Can you output every line of the records below as a Markdown table with the columns Number and Record Line, numbering the rows and leaving out blank lines?

#### Record list

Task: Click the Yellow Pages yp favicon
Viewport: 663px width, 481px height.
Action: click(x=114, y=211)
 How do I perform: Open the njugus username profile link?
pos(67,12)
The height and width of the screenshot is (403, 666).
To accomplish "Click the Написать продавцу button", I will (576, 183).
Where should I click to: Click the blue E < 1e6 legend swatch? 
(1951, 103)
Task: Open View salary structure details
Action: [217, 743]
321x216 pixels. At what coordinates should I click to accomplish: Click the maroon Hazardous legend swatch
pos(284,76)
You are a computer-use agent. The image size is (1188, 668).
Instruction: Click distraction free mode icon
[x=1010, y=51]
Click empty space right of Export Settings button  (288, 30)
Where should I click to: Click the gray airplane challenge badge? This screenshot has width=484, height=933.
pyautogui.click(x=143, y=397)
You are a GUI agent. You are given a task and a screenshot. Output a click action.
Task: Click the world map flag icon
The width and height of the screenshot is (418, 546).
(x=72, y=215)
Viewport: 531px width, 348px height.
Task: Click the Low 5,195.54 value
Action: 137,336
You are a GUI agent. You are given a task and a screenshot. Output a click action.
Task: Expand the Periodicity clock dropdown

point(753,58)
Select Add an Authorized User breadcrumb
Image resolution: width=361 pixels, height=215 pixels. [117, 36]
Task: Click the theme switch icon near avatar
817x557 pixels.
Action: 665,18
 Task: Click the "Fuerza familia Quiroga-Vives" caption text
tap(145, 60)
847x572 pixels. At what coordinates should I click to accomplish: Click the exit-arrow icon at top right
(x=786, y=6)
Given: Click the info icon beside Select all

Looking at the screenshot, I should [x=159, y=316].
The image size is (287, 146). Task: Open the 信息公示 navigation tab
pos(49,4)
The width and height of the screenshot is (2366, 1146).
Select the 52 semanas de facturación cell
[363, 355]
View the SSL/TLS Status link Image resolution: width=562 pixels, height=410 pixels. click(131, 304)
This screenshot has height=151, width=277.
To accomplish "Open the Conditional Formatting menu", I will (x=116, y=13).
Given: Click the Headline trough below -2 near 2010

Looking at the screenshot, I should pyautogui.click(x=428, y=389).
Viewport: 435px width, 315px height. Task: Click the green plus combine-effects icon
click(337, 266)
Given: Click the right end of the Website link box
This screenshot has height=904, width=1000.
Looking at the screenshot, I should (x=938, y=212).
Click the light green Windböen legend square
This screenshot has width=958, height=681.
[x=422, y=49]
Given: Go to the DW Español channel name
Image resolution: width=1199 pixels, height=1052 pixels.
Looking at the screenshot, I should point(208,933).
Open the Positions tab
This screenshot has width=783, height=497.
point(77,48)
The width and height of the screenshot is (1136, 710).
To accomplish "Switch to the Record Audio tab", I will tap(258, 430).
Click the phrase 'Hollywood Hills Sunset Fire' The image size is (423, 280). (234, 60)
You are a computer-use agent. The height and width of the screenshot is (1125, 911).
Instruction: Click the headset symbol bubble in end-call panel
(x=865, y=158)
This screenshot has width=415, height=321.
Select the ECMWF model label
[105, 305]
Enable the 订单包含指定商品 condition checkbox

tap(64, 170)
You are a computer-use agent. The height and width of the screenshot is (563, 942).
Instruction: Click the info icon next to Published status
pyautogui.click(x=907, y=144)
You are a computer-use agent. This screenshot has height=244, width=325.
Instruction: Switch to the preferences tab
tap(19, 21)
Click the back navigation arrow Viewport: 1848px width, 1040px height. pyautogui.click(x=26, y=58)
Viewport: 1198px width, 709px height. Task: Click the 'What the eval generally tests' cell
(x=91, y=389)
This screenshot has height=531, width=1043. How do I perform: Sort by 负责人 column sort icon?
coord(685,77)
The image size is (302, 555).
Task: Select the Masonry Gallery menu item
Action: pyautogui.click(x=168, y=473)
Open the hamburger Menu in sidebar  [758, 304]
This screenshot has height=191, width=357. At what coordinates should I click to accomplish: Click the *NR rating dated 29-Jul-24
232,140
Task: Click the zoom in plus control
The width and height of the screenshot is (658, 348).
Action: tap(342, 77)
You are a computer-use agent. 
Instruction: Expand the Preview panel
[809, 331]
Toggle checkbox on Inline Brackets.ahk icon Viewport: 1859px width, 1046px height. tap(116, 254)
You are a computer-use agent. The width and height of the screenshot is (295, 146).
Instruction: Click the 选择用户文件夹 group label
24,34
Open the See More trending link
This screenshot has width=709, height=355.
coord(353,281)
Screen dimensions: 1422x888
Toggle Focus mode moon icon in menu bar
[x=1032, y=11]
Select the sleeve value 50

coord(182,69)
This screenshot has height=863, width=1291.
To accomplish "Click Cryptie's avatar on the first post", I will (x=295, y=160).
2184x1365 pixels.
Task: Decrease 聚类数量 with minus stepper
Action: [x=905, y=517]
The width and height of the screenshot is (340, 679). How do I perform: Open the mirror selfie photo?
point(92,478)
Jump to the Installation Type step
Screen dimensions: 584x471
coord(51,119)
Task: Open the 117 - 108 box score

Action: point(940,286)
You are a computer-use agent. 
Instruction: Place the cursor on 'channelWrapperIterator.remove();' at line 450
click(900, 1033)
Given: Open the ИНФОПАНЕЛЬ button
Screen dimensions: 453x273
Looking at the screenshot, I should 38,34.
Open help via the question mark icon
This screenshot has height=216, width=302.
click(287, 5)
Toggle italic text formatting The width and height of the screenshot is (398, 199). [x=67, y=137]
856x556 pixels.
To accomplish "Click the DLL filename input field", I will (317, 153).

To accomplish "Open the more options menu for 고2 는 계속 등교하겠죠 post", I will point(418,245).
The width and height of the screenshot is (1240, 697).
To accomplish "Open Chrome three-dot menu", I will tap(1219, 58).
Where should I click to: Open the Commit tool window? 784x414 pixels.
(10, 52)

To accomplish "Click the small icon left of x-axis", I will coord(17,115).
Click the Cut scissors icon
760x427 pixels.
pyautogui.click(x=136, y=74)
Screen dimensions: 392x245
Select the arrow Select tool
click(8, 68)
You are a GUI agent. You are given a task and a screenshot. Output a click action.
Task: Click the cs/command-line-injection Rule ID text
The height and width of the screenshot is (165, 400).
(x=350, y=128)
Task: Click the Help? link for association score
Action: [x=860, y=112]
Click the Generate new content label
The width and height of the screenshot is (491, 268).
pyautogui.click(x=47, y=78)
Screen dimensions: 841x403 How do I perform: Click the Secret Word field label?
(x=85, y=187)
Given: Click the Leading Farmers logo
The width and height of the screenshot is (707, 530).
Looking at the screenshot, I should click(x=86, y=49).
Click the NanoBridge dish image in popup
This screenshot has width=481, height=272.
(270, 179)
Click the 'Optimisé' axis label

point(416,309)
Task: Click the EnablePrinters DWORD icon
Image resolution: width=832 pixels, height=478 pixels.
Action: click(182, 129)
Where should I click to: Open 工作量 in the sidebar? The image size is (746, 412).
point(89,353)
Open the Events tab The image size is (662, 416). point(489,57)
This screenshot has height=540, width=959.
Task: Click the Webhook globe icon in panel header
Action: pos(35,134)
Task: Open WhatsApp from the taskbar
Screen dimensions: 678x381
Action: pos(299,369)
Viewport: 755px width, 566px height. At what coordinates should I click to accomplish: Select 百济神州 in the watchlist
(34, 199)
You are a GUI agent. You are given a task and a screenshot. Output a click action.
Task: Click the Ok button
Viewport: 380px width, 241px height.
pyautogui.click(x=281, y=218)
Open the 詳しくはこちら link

########

**Task result:**
| Number | Record Line |
|---|---|
| 1 | Task: Click the Yellow Pages yp favicon |
| 2 | Viewport: 663px width, 481px height. |
| 3 | Action: click(x=114, y=211) |
| 4 |  How do I perform: Open the njugus username profile link? |
| 5 | pos(67,12) |
| 6 | The height and width of the screenshot is (403, 666). |
| 7 | To accomplish "Click the Написать продавцу button", I will (576, 183). |
| 8 | Where should I click to: Click the blue E < 1e6 legend swatch?  |
| 9 | (1951, 103) |
| 10 | Task: Open View salary structure details |
| 11 | Action: [217, 743] |
| 12 | 321x216 pixels. At what coordinates should I click to accomplish: Click the maroon Hazardous legend swatch |
| 13 | pos(284,76) |
| 14 | You are a computer-use agent. The image size is (1188, 668). |
| 15 | Instruction: Click distraction free mode icon |
| 16 | [x=1010, y=51] |
| 17 | Click empty space right of Export Settings button  (288, 30) |
| 18 | Where should I click to: Click the gray airplane challenge badge? This screenshot has width=484, height=933. |
| 19 | pyautogui.click(x=143, y=397) |
| 20 | You are a GUI agent. You are given a task and a screenshot. Output a click action. |
| 21 | Task: Click the world map flag icon |
| 22 | The width and height of the screenshot is (418, 546). |
| 23 | (x=72, y=215) |
| 24 | Viewport: 531px width, 348px height. |
| 25 | Task: Click the Low 5,195.54 value |
| 26 | Action: 137,336 |
| 27 | You are a GUI agent. You are given a task and a screenshot. Output a click action. |
| 28 | Task: Expand the Periodicity clock dropdown |
| 29 | point(753,58) |
| 30 | Select Add an Authorized User breadcrumb |
| 31 | Image resolution: width=361 pixels, height=215 pixels. [117, 36] |
| 32 | Task: Click the theme switch icon near avatar |
| 33 | 817x557 pixels. |
| 34 | Action: 665,18 |
| 35 |  Task: Click the "Fuerza familia Quiroga-Vives" caption text |
| 36 | tap(145, 60) |
| 37 | 847x572 pixels. At what coordinates should I click to accomplish: Click the exit-arrow icon at top right |
| 38 | (x=786, y=6) |
| 39 | Given: Click the info icon beside Select all |
| 40 | Looking at the screenshot, I should [x=159, y=316]. |
| 41 | The image size is (287, 146). Task: Open the 信息公示 navigation tab |
| 42 | pos(49,4) |
| 43 | The width and height of the screenshot is (2366, 1146). |
| 44 | Select the 52 semanas de facturación cell |
| 45 | [363, 355] |
| 46 | View the SSL/TLS Status link Image resolution: width=562 pixels, height=410 pixels. click(131, 304) |
| 47 | This screenshot has height=151, width=277. |
| 48 | To accomplish "Open the Conditional Formatting menu", I will (x=116, y=13). |
| 49 | Given: Click the Headline trough below -2 near 2010 |
| 50 | Looking at the screenshot, I should pyautogui.click(x=428, y=389). |
| 51 | Viewport: 435px width, 315px height. Task: Click the green plus combine-effects icon |
| 52 | click(337, 266) |
| 53 | Given: Click the right end of the Website link box |
| 54 | This screenshot has height=904, width=1000. |
| 55 | Looking at the screenshot, I should (x=938, y=212). |
| 56 | Click the light green Windböen legend square |
| 57 | This screenshot has width=958, height=681. |
| 58 | [x=422, y=49] |
| 59 | Given: Go to the DW Español channel name |
| 60 | Image resolution: width=1199 pixels, height=1052 pixels. |
| 61 | Looking at the screenshot, I should point(208,933). |
| 62 | Open the Positions tab |
| 63 | This screenshot has width=783, height=497. |
| 64 | point(77,48) |
| 65 | The width and height of the screenshot is (1136, 710). |
| 66 | To accomplish "Switch to the Record Audio tab", I will tap(258, 430). |
| 67 | Click the phrase 'Hollywood Hills Sunset Fire' The image size is (423, 280). (234, 60) |
| 68 | You are a computer-use agent. The height and width of the screenshot is (1125, 911). |
| 69 | Instruction: Click the headset symbol bubble in end-call panel |
| 70 | (x=865, y=158) |
| 71 | This screenshot has width=415, height=321. |
| 72 | Select the ECMWF model label |
| 73 | [105, 305] |
| 74 | Enable the 订单包含指定商品 condition checkbox |
| 75 | tap(64, 170) |
| 76 | You are a computer-use agent. The height and width of the screenshot is (563, 942). |
| 77 | Instruction: Click the info icon next to Published status |
| 78 | pyautogui.click(x=907, y=144) |
| 79 | You are a computer-use agent. This screenshot has height=244, width=325. |
| 80 | Instruction: Switch to the preferences tab |
| 81 | tap(19, 21) |
| 82 | Click the back navigation arrow Viewport: 1848px width, 1040px height. pyautogui.click(x=26, y=58) |
| 83 | Viewport: 1198px width, 709px height. Task: Click the 'What the eval generally tests' cell |
| 84 | (x=91, y=389) |
| 85 | This screenshot has height=531, width=1043. How do I perform: Sort by 负责人 column sort icon? |
| 86 | coord(685,77) |
| 87 | The image size is (302, 555). |
| 88 | Task: Select the Masonry Gallery menu item |
| 89 | Action: pyautogui.click(x=168, y=473) |
| 90 | Open the hamburger Menu in sidebar  [758, 304] |
| 91 | This screenshot has height=191, width=357. At what coordinates should I click to accomplish: Click the *NR rating dated 29-Jul-24 |
| 92 | 232,140 |
| 93 | Task: Click the zoom in plus control |
| 94 | The width and height of the screenshot is (658, 348). |
| 95 | Action: tap(342, 77) |
| 96 | You are a computer-use agent.  |
| 97 | Instruction: Expand the Preview panel |
| 98 | [809, 331] |
| 99 | Toggle checkbox on Inline Brackets.ahk icon Viewport: 1859px width, 1046px height. tap(116, 254) |
| 100 | You are a computer-use agent. The width and height of the screenshot is (295, 146). |
| 101 | Instruction: Click the 选择用户文件夹 group label |
| 102 | 24,34 |
| 103 | Open the See More trending link |
| 104 | This screenshot has width=709, height=355. |
| 105 | coord(353,281) |
| 106 | Screen dimensions: 1422x888 |
| 107 | Toggle Focus mode moon icon in menu bar |
| 108 | [x=1032, y=11] |
| 109 | Select the sleeve value 50 |
| 110 | coord(182,69) |
| 111 | This screenshot has height=863, width=1291. |
| 112 | To accomplish "Click Cryptie's avatar on the first post", I will (x=295, y=160). |
| 113 | 2184x1365 pixels. |
| 114 | Task: Decrease 聚类数量 with minus stepper |
| 115 | Action: [x=905, y=517] |
| 116 | The width and height of the screenshot is (340, 679). How do I perform: Open the mirror selfie photo? |
| 117 | point(92,478) |
| 118 | Jump to the Installation Type step |
| 119 | Screen dimensions: 584x471 |
| 120 | coord(51,119) |
| 121 | Task: Open the 117 - 108 box score |
| 122 | Action: point(940,286) |
| 123 | You are a computer-use agent.  |
| 124 | Instruction: Place the cursor on 'channelWrapperIterator.remove();' at line 450 |
| 125 | click(900, 1033) |
| 126 | Given: Open the ИНФОПАНЕЛЬ button |
| 127 | Screen dimensions: 453x273 |
| 128 | Looking at the screenshot, I should 38,34. |
| 129 | Open help via the question mark icon |
| 130 | This screenshot has height=216, width=302. |
| 131 | click(287, 5) |
| 132 | Toggle italic text formatting The width and height of the screenshot is (398, 199). [x=67, y=137] |
| 133 | 856x556 pixels. |
| 134 | To accomplish "Click the DLL filename input field", I will (317, 153). |
| 135 | To accomplish "Open the more options menu for 고2 는 계속 등교하겠죠 post", I will point(418,245). |
| 136 | The width and height of the screenshot is (1240, 697). |
| 137 | To accomplish "Open Chrome three-dot menu", I will tap(1219, 58). |
| 138 | Where should I click to: Open the Commit tool window? 784x414 pixels. |
| 139 | (10, 52) |
| 140 | To accomplish "Click the small icon left of x-axis", I will coord(17,115). |
| 141 | Click the Cut scissors icon |
| 142 | 760x427 pixels. |
| 143 | pyautogui.click(x=136, y=74) |
| 144 | Screen dimensions: 392x245 |
| 145 | Select the arrow Select tool |
| 146 | click(8, 68) |
| 147 | You are a GUI agent. You are given a task and a screenshot. Output a click action. |
| 148 | Task: Click the cs/command-line-injection Rule ID text |
| 149 | The height and width of the screenshot is (165, 400). |
| 150 | (x=350, y=128) |
| 151 | Task: Click the Help? link for association score |
| 152 | Action: [x=860, y=112] |
| 153 | Click the Generate new content label |
| 154 | The width and height of the screenshot is (491, 268). |
| 155 | pyautogui.click(x=47, y=78) |
| 156 | Screen dimensions: 841x403 How do I perform: Click the Secret Word field label? |
| 157 | (x=85, y=187) |
| 158 | Given: Click the Leading Farmers logo |
| 159 | The width and height of the screenshot is (707, 530). |
| 160 | Looking at the screenshot, I should click(x=86, y=49). |
| 161 | Click the NanoBridge dish image in popup |
| 162 | This screenshot has width=481, height=272. |
| 163 | (270, 179) |
| 164 | Click the 'Optimisé' axis label |
| 165 | point(416,309) |
| 166 | Task: Click the EnablePrinters DWORD icon |
| 167 | Image resolution: width=832 pixels, height=478 pixels. |
| 168 | Action: click(182, 129) |
| 169 | Where should I click to: Open 工作量 in the sidebar? The image size is (746, 412). |
| 170 | point(89,353) |
| 171 | Open the Events tab The image size is (662, 416). point(489,57) |
| 172 | This screenshot has height=540, width=959. |
| 173 | Task: Click the Webhook globe icon in panel header |
| 174 | Action: pos(35,134) |
| 175 | Task: Open WhatsApp from the taskbar |
| 176 | Screen dimensions: 678x381 |
| 177 | Action: pos(299,369) |
| 178 | Viewport: 755px width, 566px height. At what coordinates should I click to accomplish: Select 百济神州 in the watchlist |
| 179 | (34, 199) |
| 180 | You are a GUI agent. You are given a task and a screenshot. Output a click action. |
| 181 | Task: Click the Ok button |
| 182 | Viewport: 380px width, 241px height. |
| 183 | pyautogui.click(x=281, y=218) |
| 184 | Open the 詳しくはこちら link |